12) Python3 caching is currently broken on most Linux distros running SELinux (2019-10-xx)

caveat: this problem covers web applications using Python3 directly (i.e. when not using Django or WSGI)

  • first off, click here to learn about Python3 caching
  • now imagine an Apache process running Python3 script /var/www/cgi-bin/file (without a file extension)
  • Until the problem is fixed you only have a few options:
    1. place SELinux in permissive mode.
      1. this isn't as bad as it sounds provided this is done temporarily; test your web-services via Apache then ensure that Apache has compiled-cached all the Python3 scripts; then shift SELinux back into enforcing mode
      2. remember to do this every time you update any Python3 scripts -or- or do major Python3 upgrades (like from 3.6 to 3.8)
    2. inspect the suggestions SELinux has written to /var/log/message for suggestions then craft your own temporary fix (this always happens; even when SELinux is in permissive mode)
    3. live with the problem (Python3 will run like Python2) but remember that every transaction may consume an additional 10-15 mS since you will be always compiling but never caching

update: as of 2020-04-30 I have not seen any movement on this problem for CentOS-7.7 but I have heard rumors of a beta RPM for CentOS-8.
update: on 2020-05-13 this patch was available from the CentOS repositories: libselinux-python3.x86_64 (ver2.5-15.el7)
comment: perhaps it is not unreasonable to wait 8 months for a patch on unsupported software (CentOS). Although "Cent" supposedly means "community enterprise", companies requiring faster service would be advised to move to RHEL along with a support agreement.

13) FUBAR with USB Audio (2019-11-xx)

test #1

  • build a CentOS-7.7 system using recipe "Server with GUI"
  • log into the GUI console with any priv account other than root
    • insert any USB audio device (I tried these two):
      • Logitech S150 Digital USB Stereo Speakers
      • Ugreen USB to Audio
    • audio testing from any software app (including Gnome audio settings) produces no audio
  • now log out then back in as root
    •  audio testing now works properly

test #2

  • build a CentOS-7.7 system using recipe "Gnome Desktop"
  • log into the GUI console with any priv account other than root
    • insert any USB audio device
    • audio testing works

comments:

  • USB storage devices (thumb-drives, hard drives, and DVD/CD drives) always work properly (they are owned by the GUI session logged into the console) so I wonder why this doesn't always happen with USB Audio devices. Perhaps this could this be fixed by making entries into one of the sudo files under /etc
  • After you get control of your audio device from Gnome Audio Settings, audio streaming from internet radio stations only work properly from Google Chrome (78) but not Firefox (68)
  • installing Google Chrome:
  • Firefox Linux updates:
    • Firefox version 78.11.0 now works (tested 2021-06-30 with CentOS-7.9 and Rocky Linux-8.4)

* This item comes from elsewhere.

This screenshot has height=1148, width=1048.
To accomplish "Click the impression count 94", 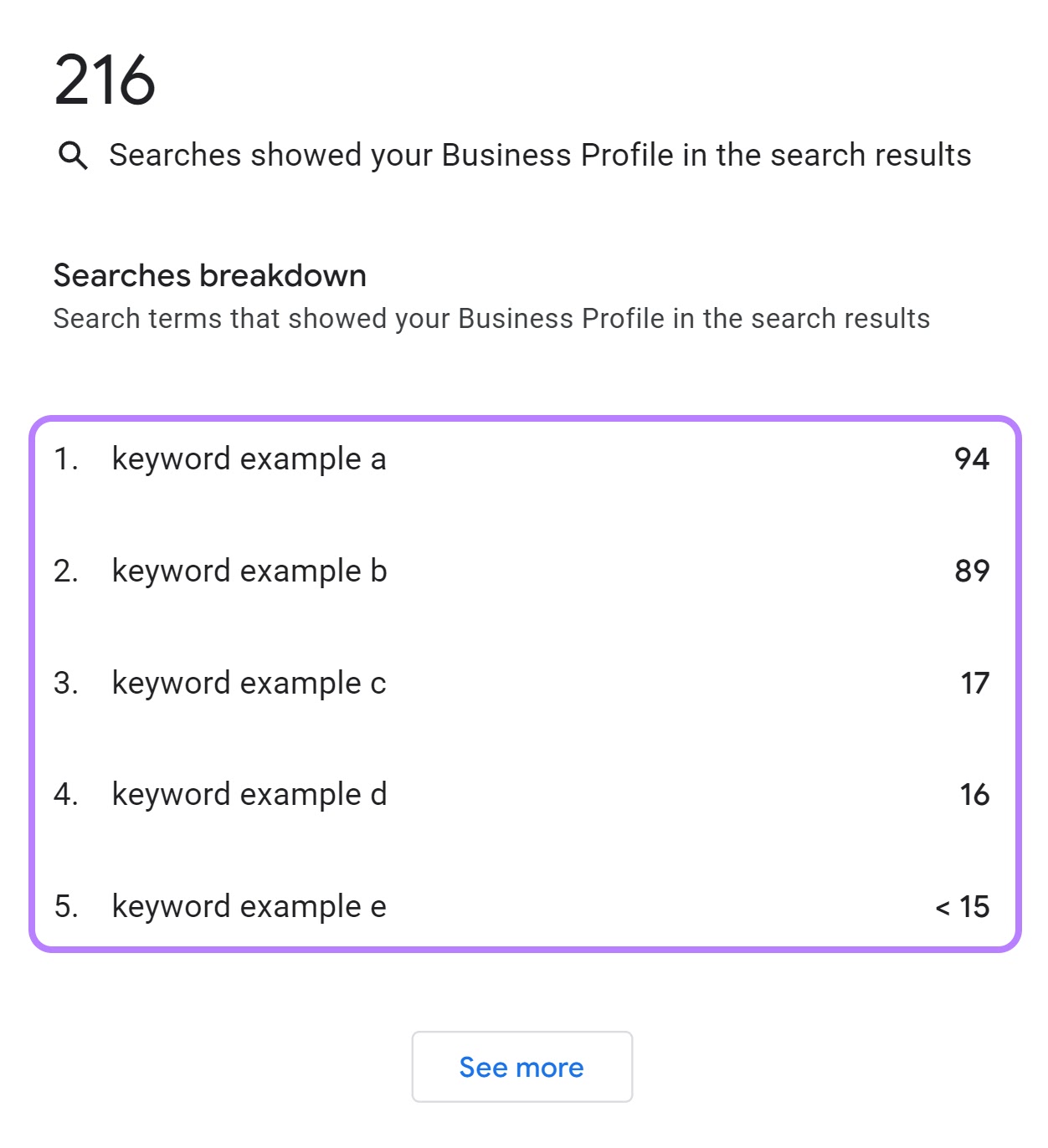I will 972,459.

14) One LVM volume is too big, the other too small

  • Our production CentOS systems have been up and running for 560 days with not too many difficulties
  • Our primary PROD and DVLP platforms are implemented on HP DL385p_gen8 servers with 8-drives configured as a single RAID-60 volume with 1-TB of space
  • I was a Linux newbie when I installed CentOS-7 on these machines so went with the suggested partitioning and LVM (a big mistake). This means that the LVM representing slash (a.k.a. root) is sitting at 50-GB whilst the LVM representing slash-home is sitting at 950-GB (this would be okay if we were in a university with a lot of interactive users; but we only have 3 interactive accounts and 6 SAMBA shares)
  • The problem here is that our MariaDB database (an alternate fork of MySQL) has grown to the point that we've only got 30% free space on the root LVM
    caveat: I was a little wiser when I set up the 4 backup systems (2 local, 2 remote). On these machines I instructed the installer to do a 50-50 split between root and slash-home.
  • According to this document it should be easy to free up space on one LVM then apply it to the other LVM while the system is running
    https://access.redhat.com/documentation/en-us/red_hat_enterprise_linux/8/html/configuring_and_managing_logical_volumes/assembly_modifying-logical-volume-size-configuring-and-managing-logical-volumes
    but we have a problem. Apparently you cannot use lvreduce on an xfs formatted volume. Note that xfs is what I see when I type either one of these commands:
    command explanation
    df -Th display disk free space in human units with file system Type
    mount | grep mapper display mount points (1)
    mount | grep centos display mount points (2)
  • Also ignore all internet advice claiming you can reduce the size of an xfs volume because it is not possible. "xfs" is really fast because it was only made to grow.
  • At this point we've got three or four options:
    1. shutdown the application then take the database offline; move the database from the root LVM to the slash-home LVM; restart the application
      note: I've got a few example procedures which involve about 12 steps when SELinux is present
    2. Backup the LVM volume associated with "/dev/mapper/centos-home" then delete it. Create a smaller version then restore your backup into it
      note: the application does not needed to be taken off line
      # step comments
      1 a) log on as root
      b) make sure no interactive users are logged in
      c) stop-disable any cron jobs which may need "/home"
      d) stop the SAMBA service
      interactive non-root users require resources in "/home" which we want to dismount
      (so you must not log into a non-root account then use "su" or "sudo")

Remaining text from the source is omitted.